__Consignes de l'exercice__.
[1] D'après l'interview sur la Protection civile du Mali, quelles Directions régionales ont été créées ?
[2] Dans la liste, renommez « Viewport » en « Display » dans les lignes qui commencent à celle contenant « Viewport: 778px width, 528px height. » et se terminent à celle contenant « Toggle the Enable », sans rien modifier d'autre. Ne redonnez que ces lignes.

──────── Extrait du texte ────────

Ils sont le « corps habillés » le moins connu au Mali. Mais la Protection Civile du Mali, sous la férule du ministre de la Sécurité Intérieure et de la Protection Civile, général Salif Traoré et du Directeur Général de la Protection Civile, Colonel Seydou Doumbia, poursuit sa mue.
Dans cette interview qu’il nous a accordée, le Colonel Doumbia nous entretient des réformes entreprises par sa structure pour répondre aux besoins des Maliens. Au nombre de ces réformes figurent la Loi de Programmation pour la Sécurité Intérieure (LPSI), le recrutement massif de nouveaux agents et la création au sein à la Direction Nationale de la Protection Civile d’un laboratoire chargé de vérifier la conformité et la qualité des matériaux et normes de construction. Le Colonel Doumbia annonce également que les services de protection civile sont désormais présents sur toute l’étendue du territoire. Les Directions régionales de Kidal, Ménaka et Taoudénit sont créées et leurs staffs, constitués.
Comment se porte la Protection Civile du Mali ?
La Protection civile malienne d’aujourd’hui est un service rayonnant, en plein essor, tant au plan national qu’international. Au plan national, elle est visible à travers ses nombreuses interventions, de jour comme de nuit, au profit de nos populations des villes comme des campagnes, sur toute l’étendue du territoire national.
Au plan international, elle a pris part à toutes les rencontres importantes dans son domaine d’activités, notamment, au Cadre d’Action de Sendai 2015-2030 au Japon ; à la Stratégie Africaine commune de gestion des risques de catastrophes, à l’Assemblée Générale de l’Organisation Internationale de la Protection civile et, bientôt à la rencontre de Cancun au Mexique pour harmoniser les stratégies régionales et sous-régionales pour la mise en œuvre du Cadre d’Action de Sendai. La Protection civile du Mali a eu l’honneur de recevoir en 2015, le Secrétaire Général de l’Organisation Internationale de la Protection civile.
Votre service est plus connu pour ses interventions en cas d’accidents de la circulation et d’incendies. Quels ont été les domaines qui ont nécessité votre intervention ces dernières années ?

──────── Données à traiter ────────

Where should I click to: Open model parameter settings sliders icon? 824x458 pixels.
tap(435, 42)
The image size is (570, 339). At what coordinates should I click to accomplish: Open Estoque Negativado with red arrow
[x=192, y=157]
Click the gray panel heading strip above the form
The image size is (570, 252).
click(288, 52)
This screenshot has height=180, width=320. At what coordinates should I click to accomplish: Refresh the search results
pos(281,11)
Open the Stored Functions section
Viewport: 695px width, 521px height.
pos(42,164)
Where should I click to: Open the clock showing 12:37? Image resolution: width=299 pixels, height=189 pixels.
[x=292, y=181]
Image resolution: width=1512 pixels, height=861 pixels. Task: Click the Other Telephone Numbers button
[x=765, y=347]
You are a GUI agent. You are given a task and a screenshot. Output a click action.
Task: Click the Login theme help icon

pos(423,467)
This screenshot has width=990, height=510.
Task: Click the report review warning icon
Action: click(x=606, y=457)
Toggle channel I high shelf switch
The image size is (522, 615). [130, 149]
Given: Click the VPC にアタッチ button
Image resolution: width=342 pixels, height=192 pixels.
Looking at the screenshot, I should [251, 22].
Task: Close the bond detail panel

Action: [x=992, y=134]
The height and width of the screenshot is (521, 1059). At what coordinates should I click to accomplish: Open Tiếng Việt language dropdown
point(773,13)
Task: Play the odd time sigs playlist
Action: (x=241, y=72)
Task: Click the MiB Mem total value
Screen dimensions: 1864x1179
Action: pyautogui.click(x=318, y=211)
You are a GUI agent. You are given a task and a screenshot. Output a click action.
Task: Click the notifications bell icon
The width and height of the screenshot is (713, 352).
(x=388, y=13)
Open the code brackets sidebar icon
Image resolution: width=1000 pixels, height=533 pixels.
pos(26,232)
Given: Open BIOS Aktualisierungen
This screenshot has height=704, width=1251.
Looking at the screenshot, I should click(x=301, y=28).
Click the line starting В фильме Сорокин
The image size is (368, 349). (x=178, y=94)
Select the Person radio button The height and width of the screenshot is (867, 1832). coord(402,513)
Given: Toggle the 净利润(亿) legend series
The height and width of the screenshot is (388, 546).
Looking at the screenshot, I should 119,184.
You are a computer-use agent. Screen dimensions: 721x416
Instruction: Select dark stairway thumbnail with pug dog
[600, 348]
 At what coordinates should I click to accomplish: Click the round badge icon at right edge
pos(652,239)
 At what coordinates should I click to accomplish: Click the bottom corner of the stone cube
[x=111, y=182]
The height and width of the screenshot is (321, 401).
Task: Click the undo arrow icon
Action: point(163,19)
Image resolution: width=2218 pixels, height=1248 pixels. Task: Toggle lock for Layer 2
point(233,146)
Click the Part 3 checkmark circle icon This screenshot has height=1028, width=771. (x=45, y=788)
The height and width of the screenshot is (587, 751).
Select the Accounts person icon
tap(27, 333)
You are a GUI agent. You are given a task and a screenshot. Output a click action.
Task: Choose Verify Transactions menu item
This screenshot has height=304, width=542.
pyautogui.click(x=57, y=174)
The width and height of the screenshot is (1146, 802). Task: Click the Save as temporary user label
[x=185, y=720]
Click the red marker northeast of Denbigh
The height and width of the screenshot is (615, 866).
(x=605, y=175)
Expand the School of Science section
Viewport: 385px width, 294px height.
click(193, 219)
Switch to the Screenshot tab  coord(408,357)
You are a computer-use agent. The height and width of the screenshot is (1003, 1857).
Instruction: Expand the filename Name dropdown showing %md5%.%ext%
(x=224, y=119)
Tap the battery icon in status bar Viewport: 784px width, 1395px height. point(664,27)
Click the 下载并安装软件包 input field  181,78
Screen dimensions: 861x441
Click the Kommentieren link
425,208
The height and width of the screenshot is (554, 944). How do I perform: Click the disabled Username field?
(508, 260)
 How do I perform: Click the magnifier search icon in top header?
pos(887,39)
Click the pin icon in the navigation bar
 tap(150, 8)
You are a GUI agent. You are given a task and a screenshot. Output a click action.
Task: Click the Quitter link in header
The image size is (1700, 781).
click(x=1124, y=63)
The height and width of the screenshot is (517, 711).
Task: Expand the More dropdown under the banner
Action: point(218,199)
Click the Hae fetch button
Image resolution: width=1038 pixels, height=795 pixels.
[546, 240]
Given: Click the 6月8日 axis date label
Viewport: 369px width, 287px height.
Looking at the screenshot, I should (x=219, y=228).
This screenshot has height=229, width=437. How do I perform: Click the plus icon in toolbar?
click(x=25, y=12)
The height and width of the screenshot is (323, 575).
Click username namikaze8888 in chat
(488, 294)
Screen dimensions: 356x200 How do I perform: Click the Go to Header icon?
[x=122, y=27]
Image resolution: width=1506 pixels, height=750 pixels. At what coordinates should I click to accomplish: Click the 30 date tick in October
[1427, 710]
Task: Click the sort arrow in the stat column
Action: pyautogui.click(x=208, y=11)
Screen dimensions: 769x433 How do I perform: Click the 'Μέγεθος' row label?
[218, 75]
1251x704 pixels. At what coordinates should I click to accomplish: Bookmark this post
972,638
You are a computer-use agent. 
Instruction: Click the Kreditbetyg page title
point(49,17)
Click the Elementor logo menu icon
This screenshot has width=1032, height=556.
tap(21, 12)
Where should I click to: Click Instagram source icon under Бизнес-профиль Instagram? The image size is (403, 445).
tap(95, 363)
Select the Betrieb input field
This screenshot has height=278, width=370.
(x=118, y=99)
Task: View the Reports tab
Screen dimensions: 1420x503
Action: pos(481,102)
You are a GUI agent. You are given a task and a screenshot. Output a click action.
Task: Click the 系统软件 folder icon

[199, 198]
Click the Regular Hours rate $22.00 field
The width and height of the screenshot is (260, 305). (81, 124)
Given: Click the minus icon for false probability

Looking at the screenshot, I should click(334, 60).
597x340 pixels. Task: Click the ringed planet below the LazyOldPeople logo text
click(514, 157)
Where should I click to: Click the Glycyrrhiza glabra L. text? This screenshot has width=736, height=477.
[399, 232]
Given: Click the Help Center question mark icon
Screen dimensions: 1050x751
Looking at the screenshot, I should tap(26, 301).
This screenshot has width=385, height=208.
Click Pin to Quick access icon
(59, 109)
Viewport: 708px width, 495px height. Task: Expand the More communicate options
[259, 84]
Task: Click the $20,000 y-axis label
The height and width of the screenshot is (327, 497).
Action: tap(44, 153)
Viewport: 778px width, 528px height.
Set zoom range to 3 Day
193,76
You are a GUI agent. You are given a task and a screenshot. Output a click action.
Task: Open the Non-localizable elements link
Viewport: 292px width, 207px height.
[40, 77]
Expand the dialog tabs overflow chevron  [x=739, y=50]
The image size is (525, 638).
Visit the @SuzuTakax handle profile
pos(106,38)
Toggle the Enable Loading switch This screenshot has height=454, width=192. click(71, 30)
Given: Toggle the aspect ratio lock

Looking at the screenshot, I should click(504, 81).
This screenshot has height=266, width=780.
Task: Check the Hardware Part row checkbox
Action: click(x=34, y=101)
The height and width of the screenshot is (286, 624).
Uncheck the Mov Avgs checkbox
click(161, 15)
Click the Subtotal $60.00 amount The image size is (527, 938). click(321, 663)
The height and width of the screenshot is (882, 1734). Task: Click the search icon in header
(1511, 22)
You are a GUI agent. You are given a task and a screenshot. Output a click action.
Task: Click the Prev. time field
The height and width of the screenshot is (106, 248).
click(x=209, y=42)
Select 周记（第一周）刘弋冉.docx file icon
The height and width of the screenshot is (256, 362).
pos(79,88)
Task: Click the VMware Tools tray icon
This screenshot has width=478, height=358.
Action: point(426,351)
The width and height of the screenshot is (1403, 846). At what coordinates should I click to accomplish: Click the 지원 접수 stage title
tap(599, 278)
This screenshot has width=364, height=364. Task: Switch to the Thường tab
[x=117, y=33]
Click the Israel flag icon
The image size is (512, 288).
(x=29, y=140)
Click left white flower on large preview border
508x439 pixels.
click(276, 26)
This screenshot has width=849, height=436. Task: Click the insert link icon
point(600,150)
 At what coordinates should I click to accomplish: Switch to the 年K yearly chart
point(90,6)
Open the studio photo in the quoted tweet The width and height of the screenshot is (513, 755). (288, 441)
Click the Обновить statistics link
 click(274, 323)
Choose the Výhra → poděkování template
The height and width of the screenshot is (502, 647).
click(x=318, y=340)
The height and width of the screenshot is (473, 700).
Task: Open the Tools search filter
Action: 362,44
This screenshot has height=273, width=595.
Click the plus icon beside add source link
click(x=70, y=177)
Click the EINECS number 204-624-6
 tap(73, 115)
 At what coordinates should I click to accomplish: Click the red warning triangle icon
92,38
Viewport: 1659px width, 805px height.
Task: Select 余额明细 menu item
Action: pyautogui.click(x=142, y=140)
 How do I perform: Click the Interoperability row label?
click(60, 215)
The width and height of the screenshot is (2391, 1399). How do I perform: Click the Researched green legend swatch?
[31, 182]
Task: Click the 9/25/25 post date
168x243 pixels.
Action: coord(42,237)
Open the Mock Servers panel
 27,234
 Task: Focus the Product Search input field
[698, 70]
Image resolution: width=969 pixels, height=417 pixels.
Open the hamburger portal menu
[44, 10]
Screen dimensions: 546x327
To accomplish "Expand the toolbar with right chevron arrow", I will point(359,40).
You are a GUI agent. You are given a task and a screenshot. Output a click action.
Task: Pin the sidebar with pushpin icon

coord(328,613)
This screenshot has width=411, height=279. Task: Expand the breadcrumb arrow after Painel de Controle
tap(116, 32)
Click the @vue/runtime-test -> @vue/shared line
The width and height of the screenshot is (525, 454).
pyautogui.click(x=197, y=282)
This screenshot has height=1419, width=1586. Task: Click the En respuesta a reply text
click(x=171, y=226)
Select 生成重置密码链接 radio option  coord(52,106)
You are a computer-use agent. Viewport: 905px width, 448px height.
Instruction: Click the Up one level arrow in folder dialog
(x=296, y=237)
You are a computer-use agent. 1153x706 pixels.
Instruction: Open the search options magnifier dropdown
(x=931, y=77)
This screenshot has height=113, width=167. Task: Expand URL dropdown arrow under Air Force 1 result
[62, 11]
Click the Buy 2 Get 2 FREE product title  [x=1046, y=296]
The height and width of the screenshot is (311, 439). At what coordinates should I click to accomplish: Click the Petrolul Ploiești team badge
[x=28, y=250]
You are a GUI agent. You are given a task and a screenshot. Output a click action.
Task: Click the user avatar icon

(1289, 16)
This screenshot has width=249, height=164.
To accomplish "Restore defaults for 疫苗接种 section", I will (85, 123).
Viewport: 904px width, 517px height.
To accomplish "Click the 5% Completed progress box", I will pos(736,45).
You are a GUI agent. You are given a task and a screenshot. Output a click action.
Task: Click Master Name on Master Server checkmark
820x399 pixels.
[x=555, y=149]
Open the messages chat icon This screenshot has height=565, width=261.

────────

__Réponses fournies__.
[1] Les Directions régionales de Kidal, Ménaka et Taoudénit.

[2]
Display: 778px width, 528px height.
Set zoom range to 3 Day
193,76
You are a GUI agent. You are given a task and a screenshot. Output a click action.
Task: Open the Non-localizable elements link
Display: 292px width, 207px height.
[40, 77]
Expand the dialog tabs overflow chevron  [x=739, y=50]
The image size is (525, 638).
Visit the @SuzuTakax handle profile
pos(106,38)
Toggle the Enable Loading switch This screenshot has height=454, width=192. click(71, 30)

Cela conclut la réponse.